Las anécdotas de una abuela triste

Capítulo I

Antier platiqué con la abuela y me contó un chiste, pero no sonrió. Ayer platiqué con la abuela y me contó una tragedia, pero no lloró. Hoy platiqué con la abuela, pero ella no habló. Dijo que no todos los chistes son graciosos ni las tragedias tan amargas; habiendo tragedias bonitas pese a estar sujetas a uno que otro pesar. ¡Dijo tantas verdades que creo que en alguna de ellas me regateó una que otra mentira! Y yo, creyendo pensar que en el acto amar radicaba la perfección innata del sentimiento, resumiéndose en despertar junto a él para siempre con una disponibilidad absoluta y descarada para pedir al sol que regresase después para otorgarle a la luna y estrellas medio turno más, en lo que los besos se apaciguaban y las caricias comenzaban por irse desapegando de las tremendas ganas de aferrarse y estrujarse en un baño de estrellas que fácil entraban por la ventana.

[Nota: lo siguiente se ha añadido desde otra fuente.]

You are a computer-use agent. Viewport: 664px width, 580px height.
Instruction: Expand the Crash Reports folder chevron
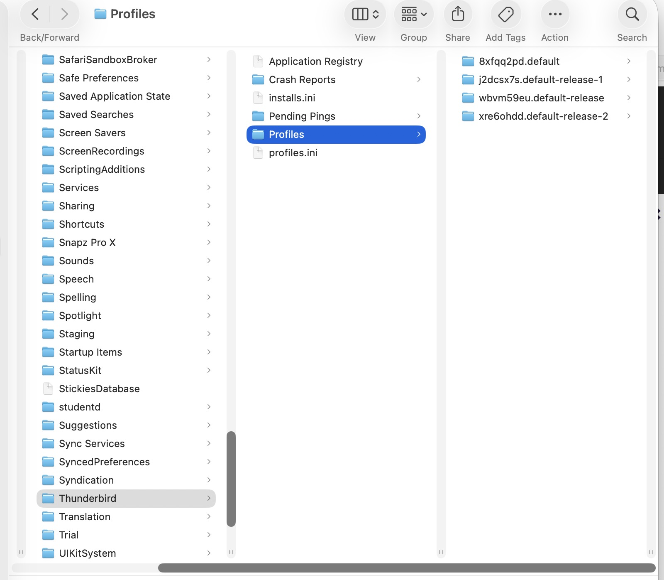[x=419, y=80]
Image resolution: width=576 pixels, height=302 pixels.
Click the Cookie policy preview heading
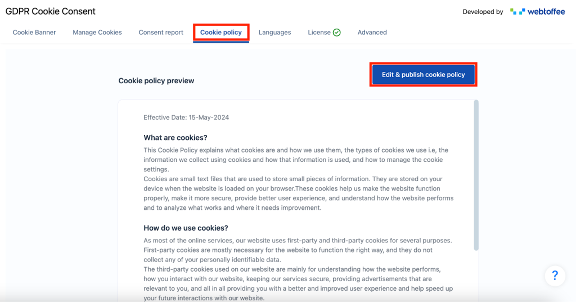point(156,81)
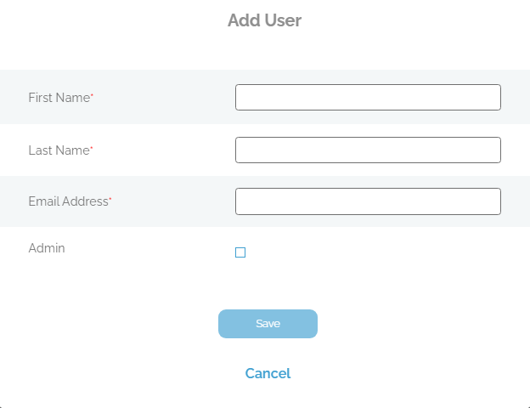Enable the Admin checkbox
This screenshot has width=530, height=408.
click(x=240, y=252)
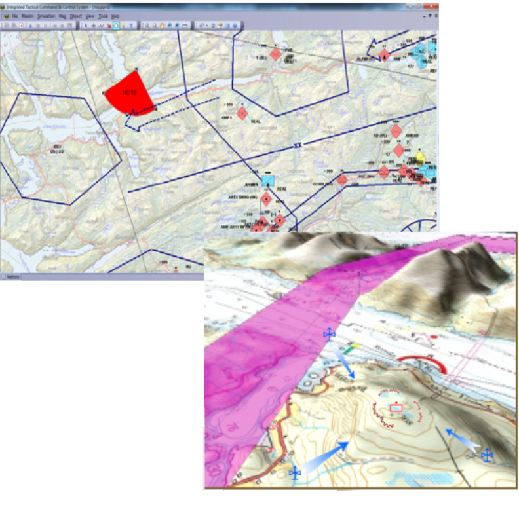
Task: Open the File menu
Action: tap(14, 15)
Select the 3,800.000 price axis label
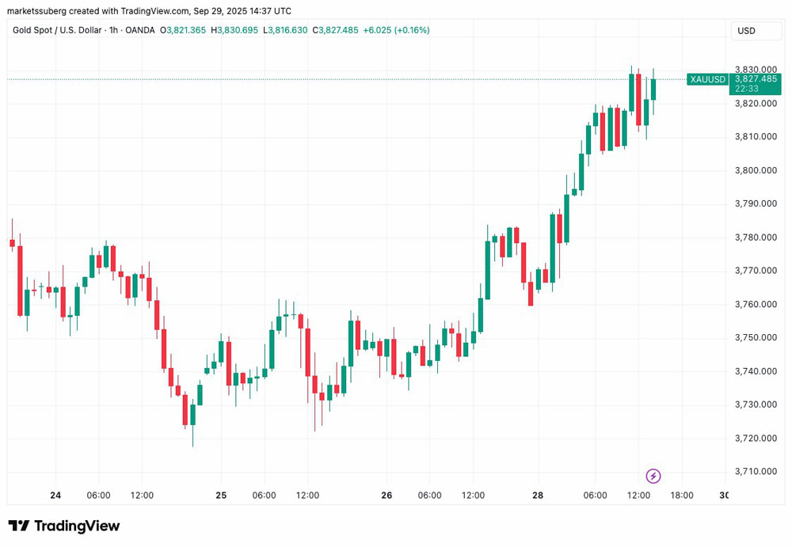Image resolution: width=792 pixels, height=547 pixels. [756, 170]
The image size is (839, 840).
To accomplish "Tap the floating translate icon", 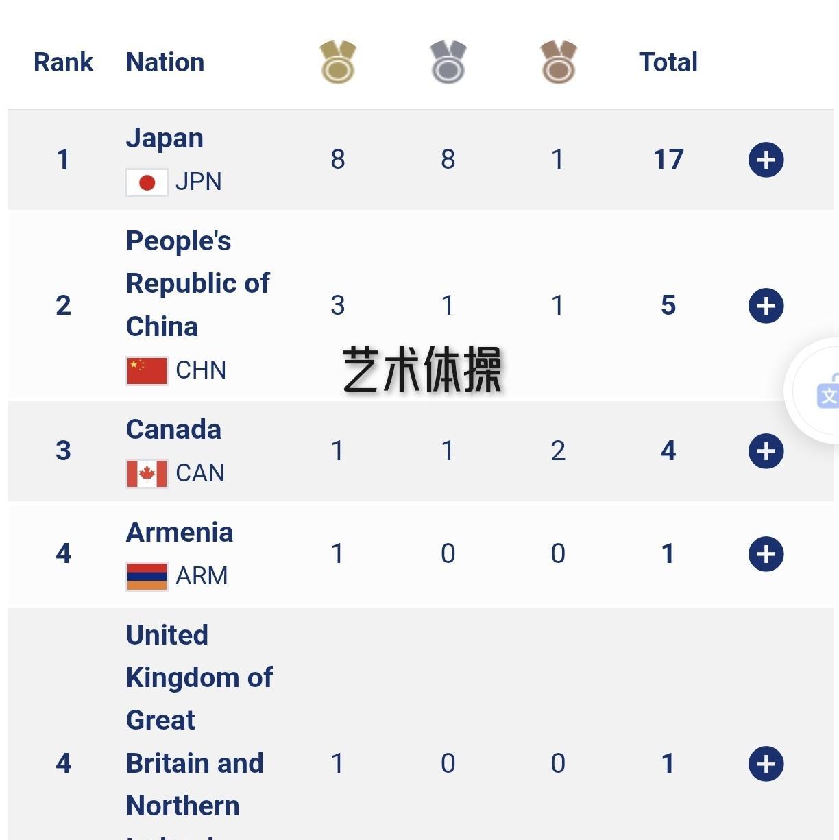I will [827, 392].

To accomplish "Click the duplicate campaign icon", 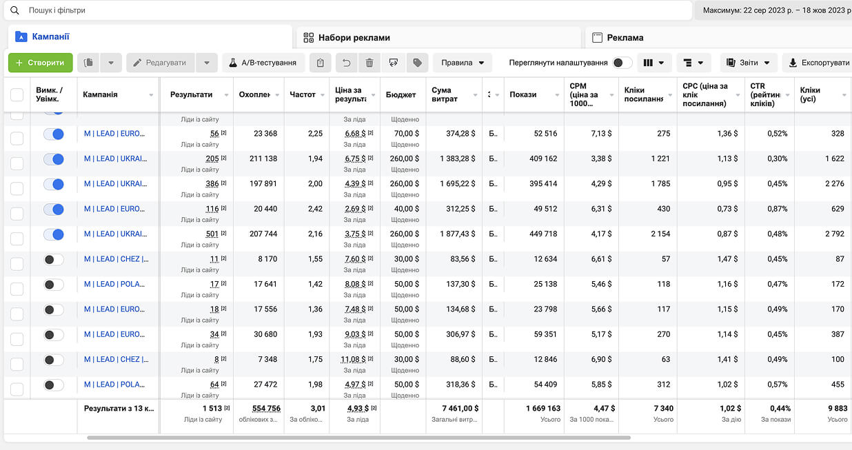I will click(x=88, y=63).
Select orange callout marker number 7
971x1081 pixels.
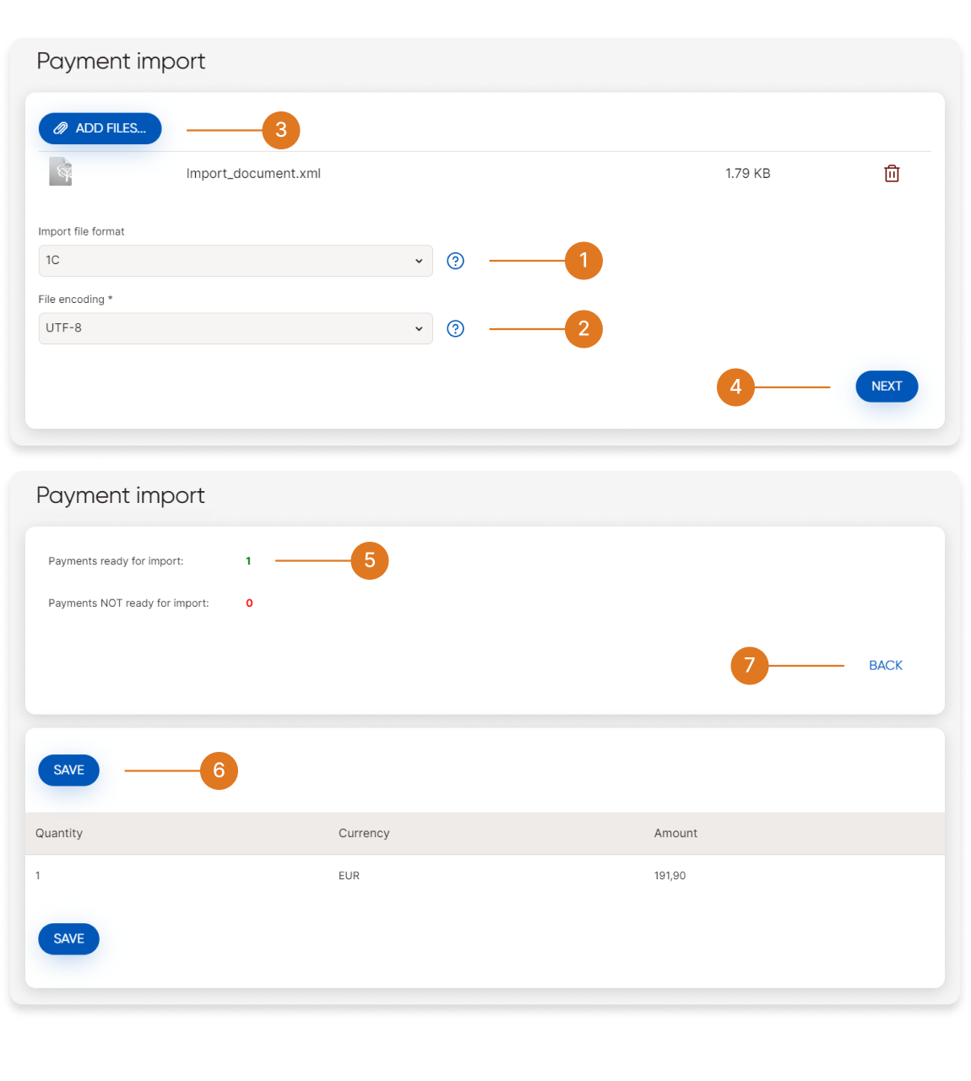click(749, 666)
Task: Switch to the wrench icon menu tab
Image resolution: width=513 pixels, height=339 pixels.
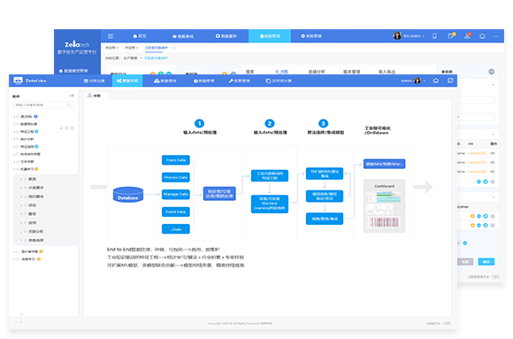Action: point(239,81)
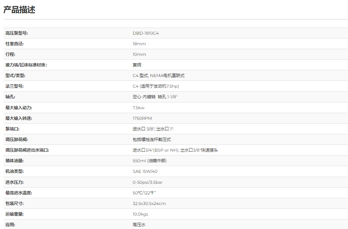The height and width of the screenshot is (229, 348).
Task: Select the 黄铜 material value
Action: (x=137, y=65)
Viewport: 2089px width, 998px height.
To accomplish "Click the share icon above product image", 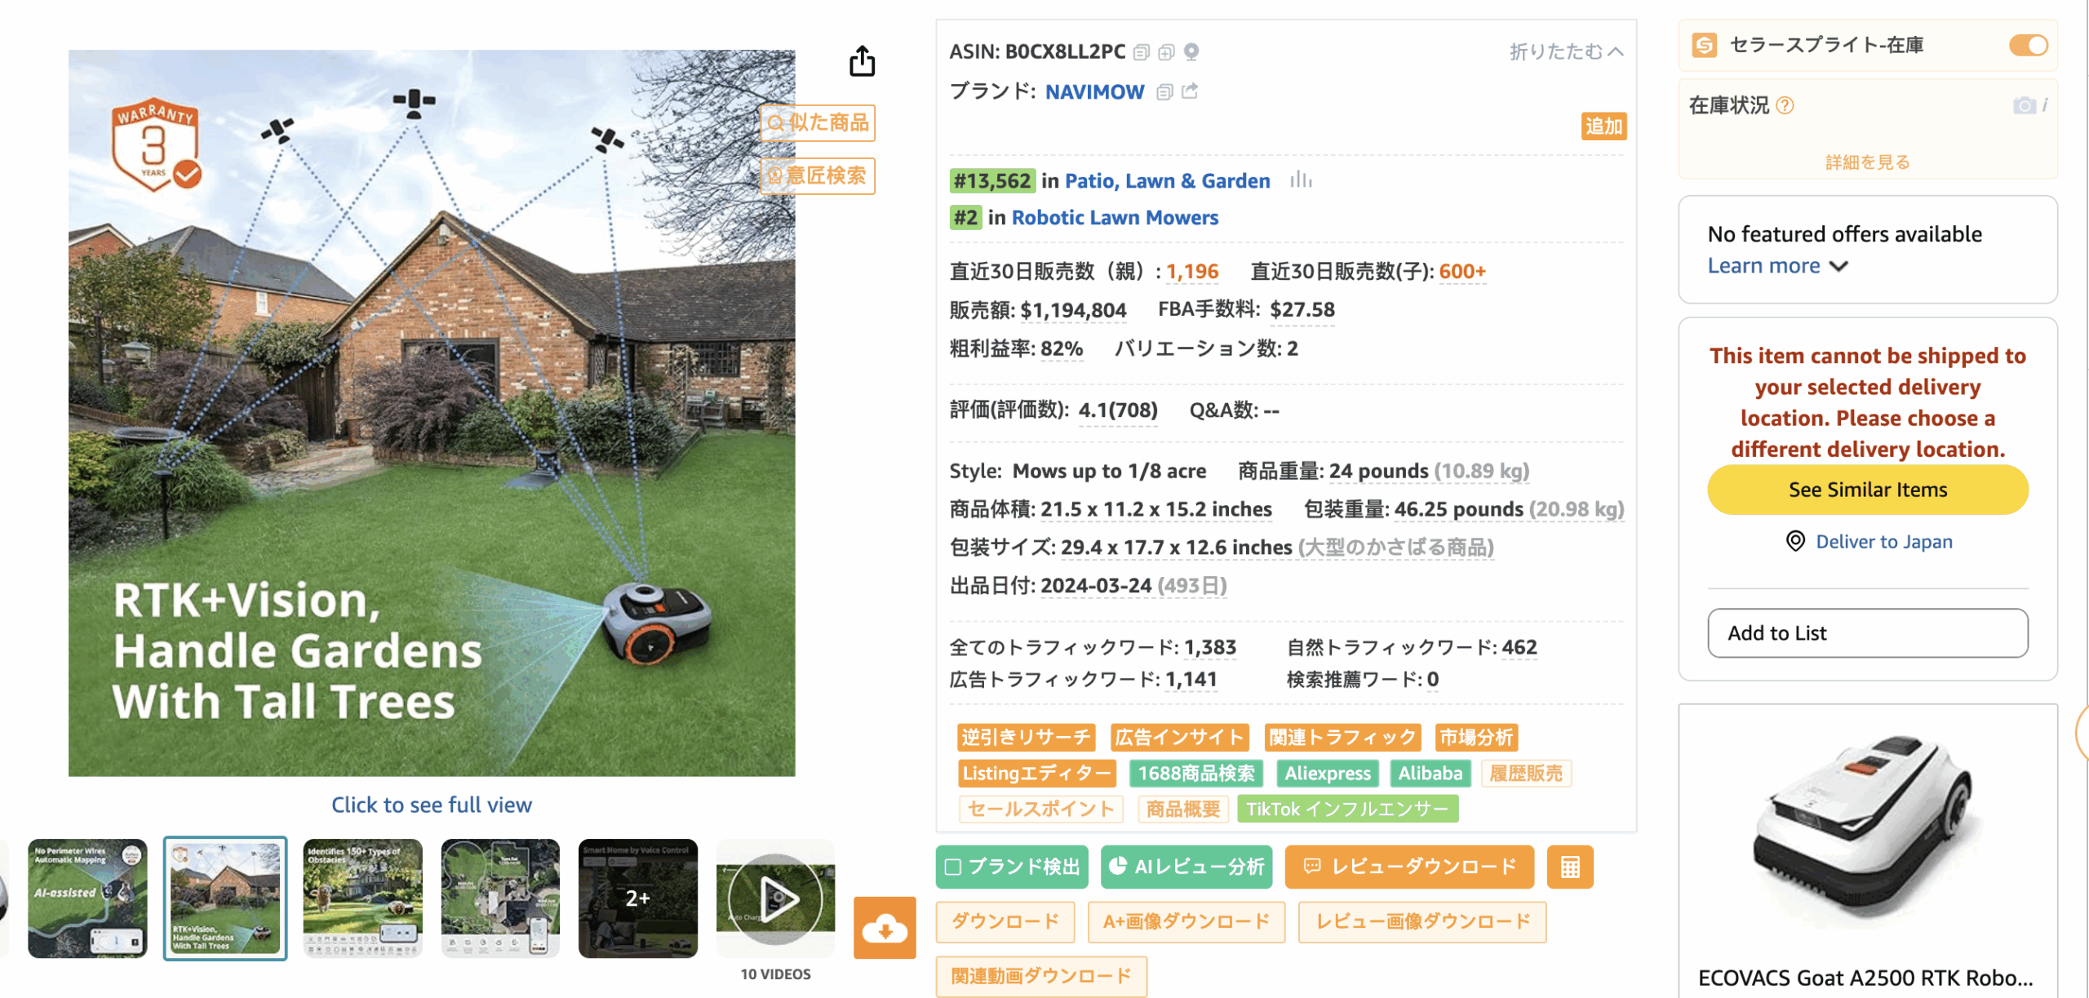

Pues bien, me vine a topar con la disolución de mis creencias vagas, cuando la abuela narró el sentimiento desde el ángulo de la convivencia, tiempo y costumbre; haciendo que viere a tal, como a cualquier otra cosa que entre mortales enferma, se cura o muere. De amor no se vive, cariño, ni de besos se respira. Expresó cuando pregunte si no le pesaba vivir sin él. Ella, fingiendo ser fuerte, disimuló el dolor que en su interior albergaba, pero ser fuerte cuando se ha ido alguien que representa recuerdos buenos no es fácil, no es algo que haya salido directamente de sus labios, pero me lo ha demostrado las noches en las que la he encontrado por casualidad flaqueando en el cuarto.